Raising, pulling, or pushing the weight with two limbs and lowering it with one. An easier way of doing negative training. You don’t need help.


Pick three exercises. One for the legs and hips, one for the upper back, one for the chest and shoulders. Train one right after another in circuit fashion and repeat a total of three times. Usually done to failure with no rest at all. Example: Squat or Leg Press or Trap Bar deadlift. Then Chins or Pullovers (or pulldowns) or a rowing movement. Third movement could be Dips or overhead presses (standing or seated) or bench press. Check your shorts when your done!

Rest Pause

Find a rep range that you like doing and complete that set by pausing from time to time to finish that set. Another words you normally wouldn’t be able to complete the reps without pausing.

30′s Day

Pick a half dozen or so exercises that cover the whole body. Use your normal weight or close to it. Now all you have to do is complete 30 reps!
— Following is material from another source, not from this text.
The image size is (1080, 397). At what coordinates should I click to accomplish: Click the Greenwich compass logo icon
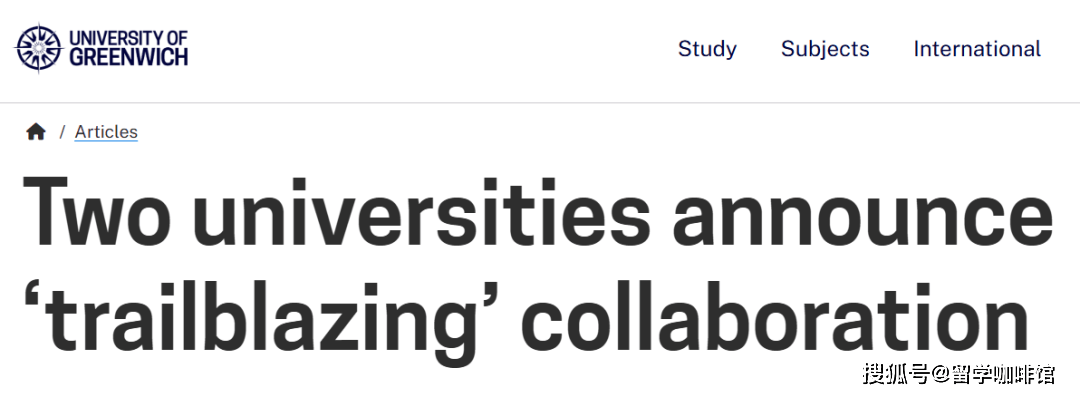(39, 48)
One set each exercise. With most people this is a “rest pause” effort. However, I have one client that can go through a full workout doing straight sets! No rest! No she doesn’t use baby weights. She looks like a model and has Bull Dog determination. She won’t quit. I can’t do it!

50′s Day

Same as above only this time you have to complete FIFTY reps. Oh, By the way! She does this with out a pause also. Who says Women are the weaker?

100′s day

Never done it. Have heard that some have. Same as above only 100 reps. Call in to work and tell them you won’t be in for a while!

Forced reps

Similar to a breakdown set except the weight is not changed. At failure your partner supplies enough help for you to complete three or four more reps. This technique has been around as long as dirt.

Slow training

RenX (formerly known as “Super Slow” training) is a very effective protocol and it’s not easy. If you have an opportunity to learn from a certified RenX Trainer, do it. Check with Renaissance Exercise under Ken Hutchins. Their website can explain the details. There are many.

1 ¼’s

In each rep pause at the contracted position and then lower it a quarter of the way down. Then all the way back up to full contraction before lowering to start position. This is one rep. Do each rep like this.
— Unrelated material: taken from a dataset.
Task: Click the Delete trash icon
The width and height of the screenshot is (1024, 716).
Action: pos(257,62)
Do one rep and take a full deep breath. Then do two reps followed by a full deep breath. Then do three reps followed by a full deep breath. Then do four reps following the same breathing format. Then five reps. Then six reps all using a pause with a full deep breath. You can also start with six reps and go to one. I guess you could call this “Regressions” but the same people that get their shorts in a knot over the term “Failure” would probably get in a hissie over this term also. Oh, please get a life.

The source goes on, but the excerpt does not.